Authorship of a scientific publication and inventorship of a patented invention

This request for a statement dealt with a medical researcher’s rights to a research group’s findings after the researcher had been dismissed from the group. The GSP violation complaint dealt with issues associated with the authorship of work performed in the research group ten years earlier and intended for use in a PhD thesis.

The university’s preliminary inquiry found the allegation to be groundless. A full investigation also verified as groundless the claim that the researcher in question should have, on the basis of research group membership, been named as an inventor of an invention patented by the leaders of the research group. The team appointed by the university to investigate the GSP violation claim emphasised that researchers must immediately notify their employer if they have made an invention and that the requirements posed on a researcher for inclusion in a patented invention are more demanding that those applied to authorship of a scientific article.

The Advisory Board took the view that the implemented investigation had not revealed facts, which would have verified an occurrence of a GSP violation.

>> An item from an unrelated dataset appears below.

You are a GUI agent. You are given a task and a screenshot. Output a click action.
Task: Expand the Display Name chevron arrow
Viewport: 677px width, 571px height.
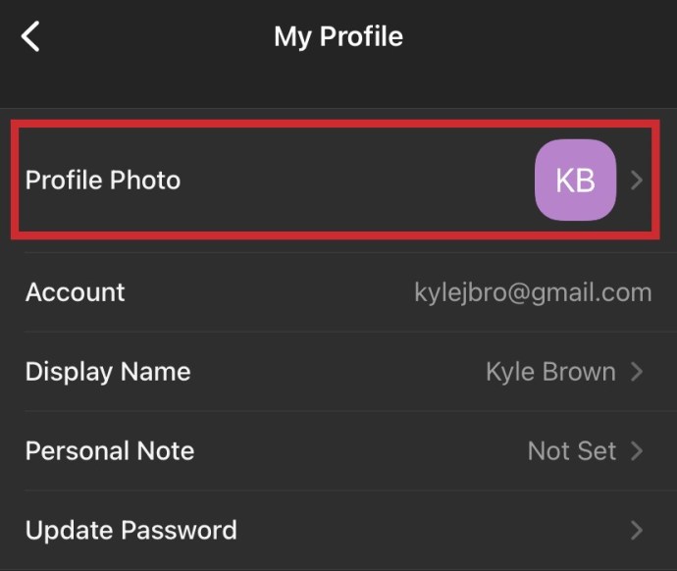click(637, 372)
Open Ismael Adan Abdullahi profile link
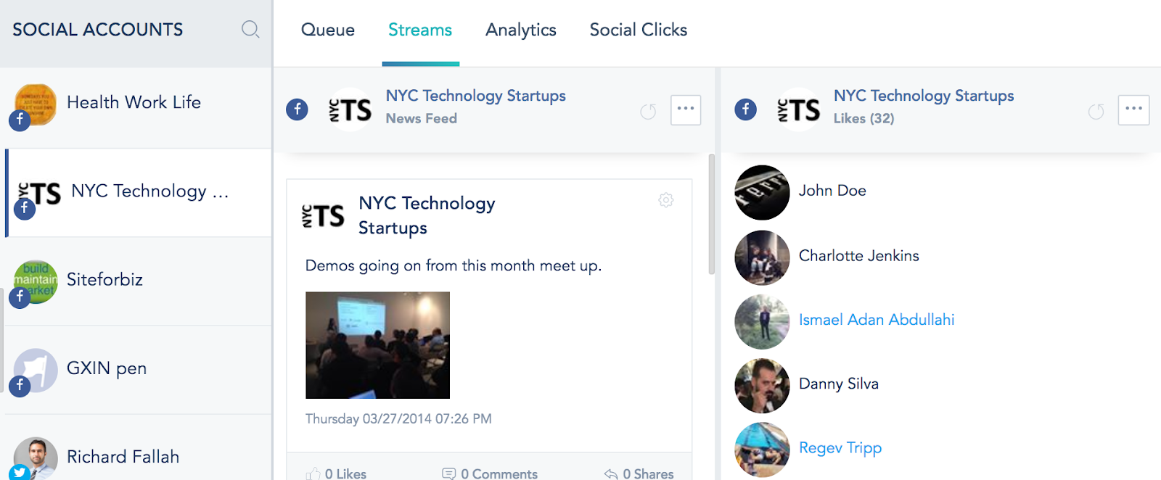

The Advisory Board’s statement did, however, point out that good scientific practice requires a university to make written agreements of the rights of each individual member of a research group before the launch of a research project and the recruitment of employees for the group.

The Advisory Board’s statements do not take a stance on issues of patent.

In addition to this, the Advisory Board noted that the GSP investigation had not focused on an article published by the same research group during the course of the investigation that could have been the subject of a separate GSP investigation request.